NFTs are used to represent ownership of assets (mostly digital) and this concept of ownership can be applied to almost anything, from digital art to collectibles, game items, event tickets, domain names, virtual real estate, and even contract ownership records for physical assets. The introduction of NFTs made demonstrating ownership safer and easier in the digital asset space.
The beginnings of NFTs (2012 - 2016)
The primordial idea of NFTs was proposed in 2012, when Meni Rosenfield released a paper introducing the concept of "Colored Coins" for the Bitcoin blockchain.
Colored Coins were meant to represent and manage real-world assets on the blockchain and to be used as proof of ownership. Colored Coins were similar to regular Bitcoins, but with an added element called "token" determining their purpose and use, making them segregated and unique.
The concept of Colored Coins has never been realized because of the technical limitations of Bitcoin, but it did lay the foundation for the experiments that led to the invention of NFTs, like the one made by digital artist Kevin McCoy who, on May 3rd, 2014, minted the first-known NFT called "Quantum" on the Namecoin blockchain. Quantum was a digital image of a pixelated octagon that changed color and pulsated in a manner reminiscent of an octopus.
Later the Counterparty platform (Bitcoin 2.0) was established and gained ground as a platform that enabled the creation of digital assets, like Spells of Genesis that pioneered the issuing of in-game assets, followed by the Rare Pepes NFT collection, in 2016.
The Bitcoin blockchain, however, was never meant to be used as a database for tokens representing the ownership of assets; that's why soon after, when the newly established Ethereum blockchain was established, the NFTs began to shift there.
From Experiments to Mainstream (2017 - 2020)
The shift for NFTs to Ethereum was backed up with the introduction of a set of token standards meant to inform developers on how to create, issue and deploy new tokens in line with the underlying blockchain technology.
Following the success of the Rare Pepes, two software developers, John Watkinson and Matt Hall, created their own generative series of NFTs on the Ethereum blockchain, giving birth to the famous CryptoPunks collection. The experimental project, inspired by London punk culture and the cyberpunk movement, was limited to 10000 pieces, with no two characters the same, and originally offered for free.

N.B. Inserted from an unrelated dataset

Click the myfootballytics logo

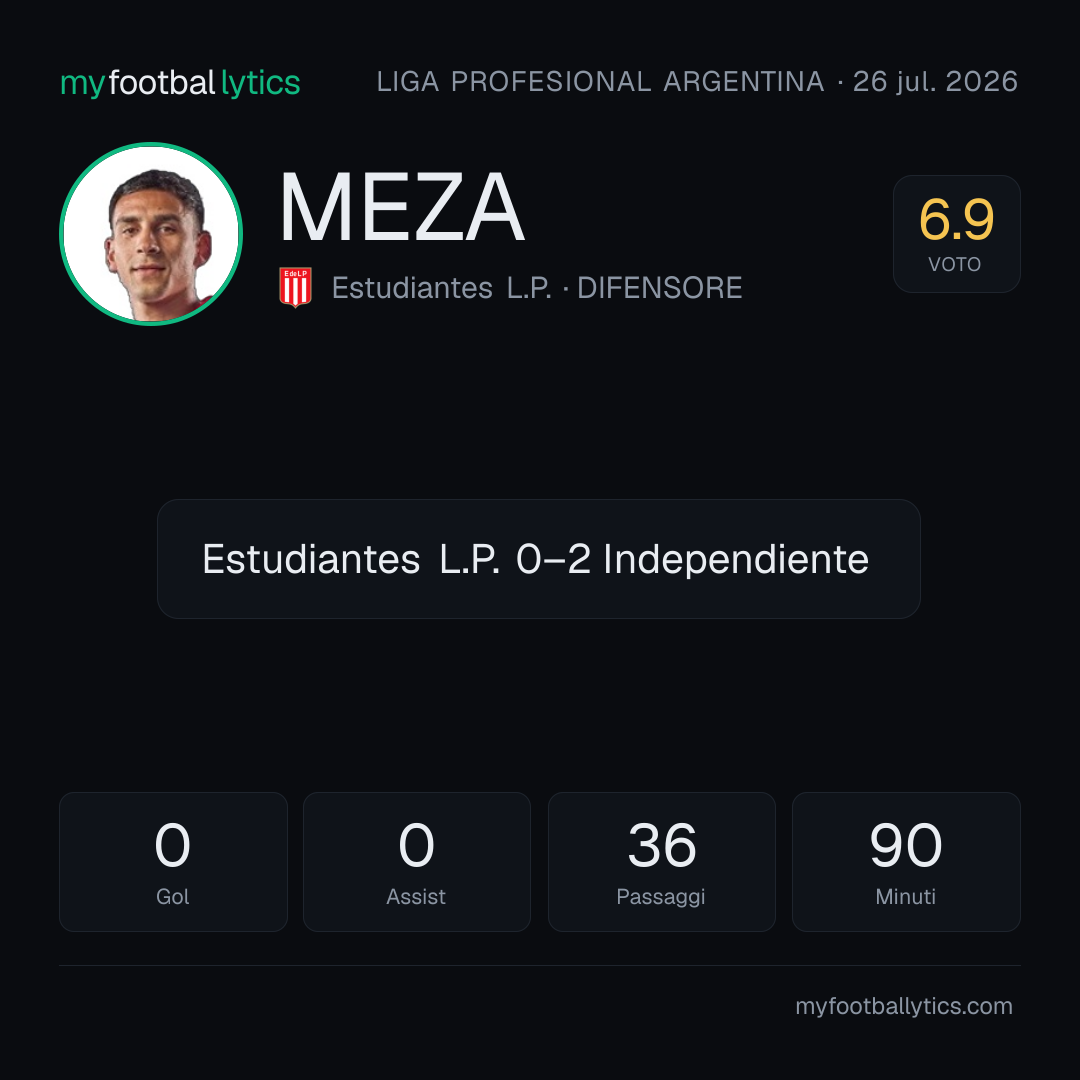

In November 2017, the venture studio Axiom Zen introduced another NFT collection, the CryptoKitties.
CryptoKitties is a virtual game that enables players to adopt, breed and trade virtual cats, storing them in crypto wallets. The game became a viral sensation right after its announcement, becoming so popular that CryptoKitties clogged the Ethereum blockchain and people began making unbelievable profits.
The huge success of CryptoKitties started the era of NFT gaming, gathering more and more public attention. The first project to break ground in this space was Decentraland (MANA), followed by platforms and games using Enjin Coin (ENJ) and, later, Axie Infinity (AXS).
NFTs as we know them (2021)
2021 saw a huge explosion and surge in NFT supply and demand mostly driven by the huge changes that occurred in the art market when prestigious auction houses like Christie’s and Sotheby’s started taking their auctions into the online world and selling NFT art.
This led to Christie’s record-breaking sale of Beeple’s NFT we mentioned at the beginning of this article, which validated the NFT marketplace significantly giving space to new and valuable collections like the Bored Apes Yacht Club.
Towards the end of the year, once Facebook rebranded as Meta and started showing interest in the metaverse, the surge in NFT demand and especially within the metaverse was remarkable, while even other blockchains such as Cardano, Solana, Tezos and Flow, started their own versions of NFTs.
Despite some doubts, one thing remains absolutely certain, NFTs are going to become a huge part of the future of the digital world. The art market has already transformed a lot in recent years and the financial world is moving in that direction too, well aware of the endless opportunities and unlimited potential of this amazing technology.